En l’espèce, Mme [B] ne vise aucune disposition légale fondant sa demande et n’expose aucun moyen pour justifier d’une faute de l’employeur dans les circonstances entourant le licenciement et l’existence d’un préjudice distinct de celui pouvant résulter de la seule rupture de son contrat de travail. Il convient dès lors de confirmer la décision déférée qui a rejeté sa demande à ce titre.
Sur les demandes accessoires :
Il convient de confirmer la décision de première instance s’agissant des dépens et des frais irrépétibles.

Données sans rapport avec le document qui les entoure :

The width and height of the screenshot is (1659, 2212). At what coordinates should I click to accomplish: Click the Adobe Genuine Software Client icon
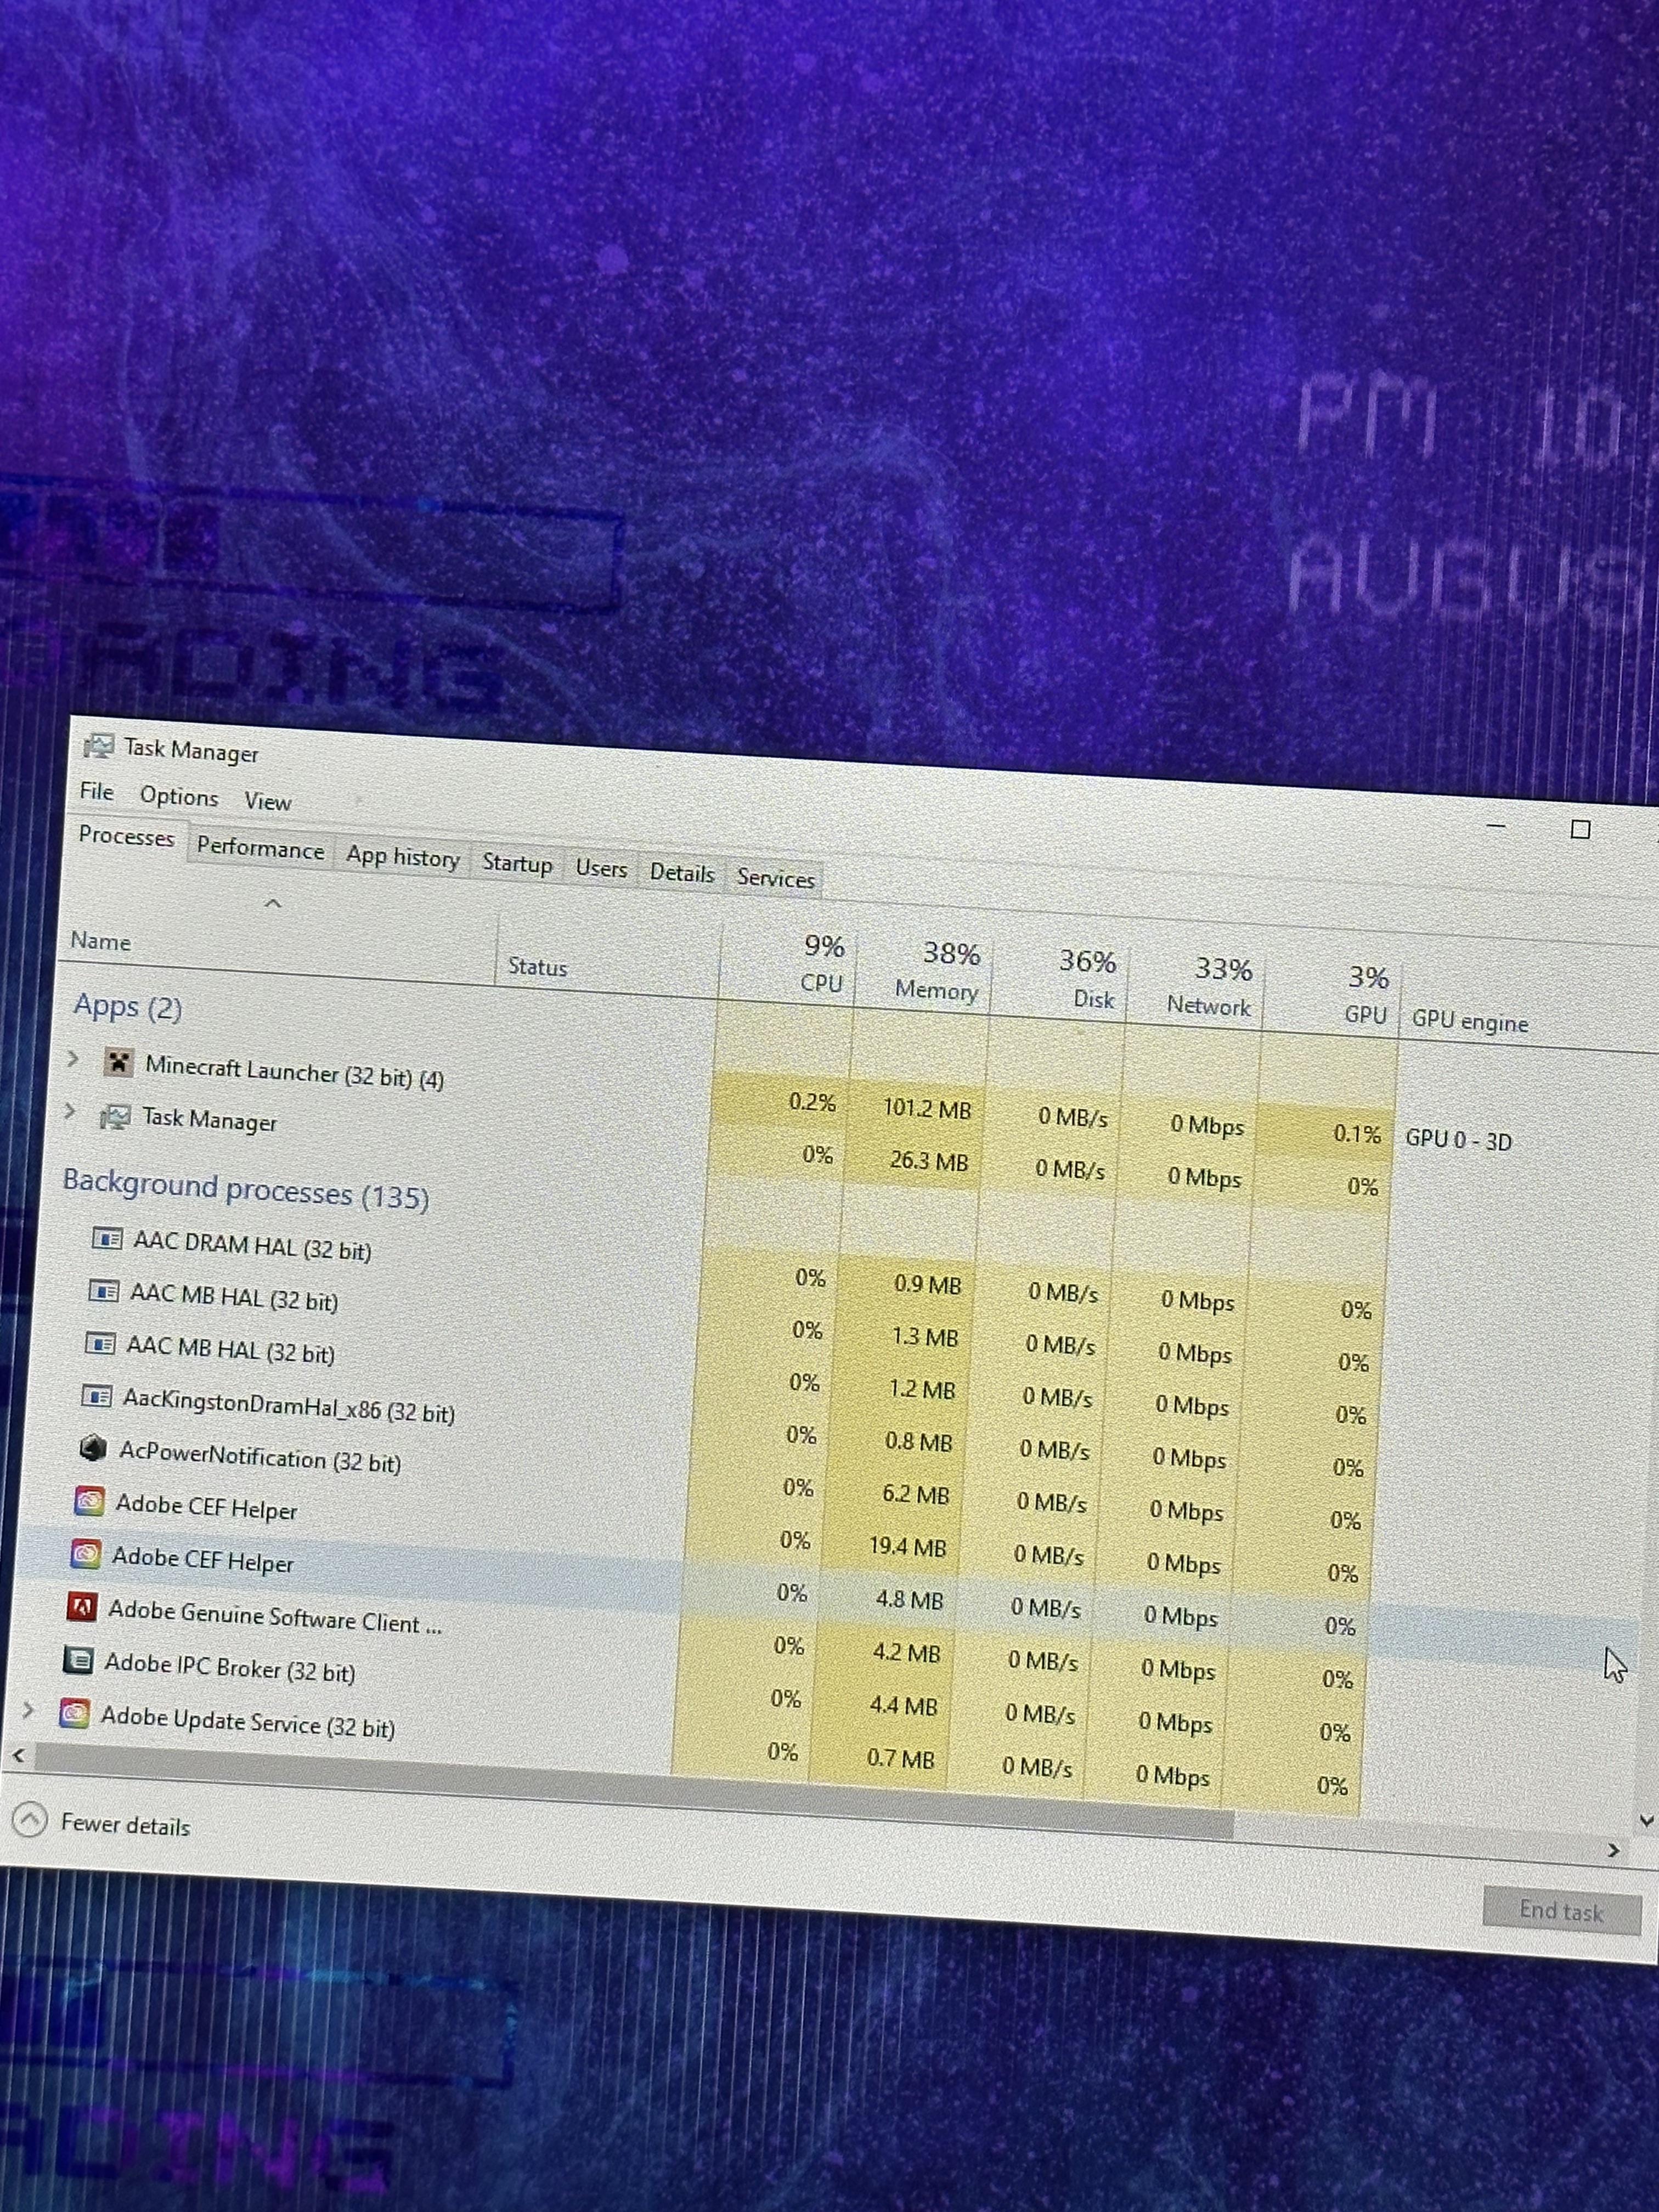[x=82, y=1609]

L’équité commande que chaque partie supporte la charge des frais irrépétibles et dépens qu’elle a engagés en cause appel.
PAR CES MOTIFS :
La cour, statuant contradictoirement après en avoir délibéré conformément à la loi,
CONFIRME le jugement déféré en ce qu’il a :
Pris acte du versement par la SAS [3] à Mme [B] de 1844,42 € au titre des heures supplémentaires
Débouté Mme [B] de l’ensemble de ses demandes sauf en ce qui concerne sa demande de rappel de salaires au titre des heures supplémentaires
Condamné Mme [B] à verser la somme de 100 € à la SAS [3] au titre de l’article 700 du code de procédure civile et aux entiers dépens.
L’INFIRME pour le surplus
STATUANT à nouveau sur les chefs d’infirmation,
Y ajoutant,
CONDAMNE la SAS [3] à payer à Mme [B] les sommes de 229,82 € bruts au titre des 9,12 heures supplémentaires restantes outre 22,98 € de congés payés afférents.
DIT que les sommes auxquelles la SAS [3] a été condamnée et qui constituent des créances de salaires et accessoires produiront intérêts au taux légal à compter du 18 avril 2023,
ORDONNE la capitalisation des intérêts en application des dispositions de l’article 1343 -2 du Code civil,
DIT que chaque partie supportera la charge des frais et dépens qu’elles ont engagé e cause d’appel.
Ainsi prononcé publiquement le 15 Janvier 2026 par mise à disposition de l’arrêt au greffe de la Cour, les parties présentes en ayant été préalablement avisées dans les conditions prévues au deuxième alinéa de l’article 450 du code de procédure civile, et signé par Madame Valéry CHARBONNIER, Présidente, et Monsieur Bertrand ASSAILLY, Greffier pour le prononcé auquel la minute de la décision a été remise par le magistrat signataire.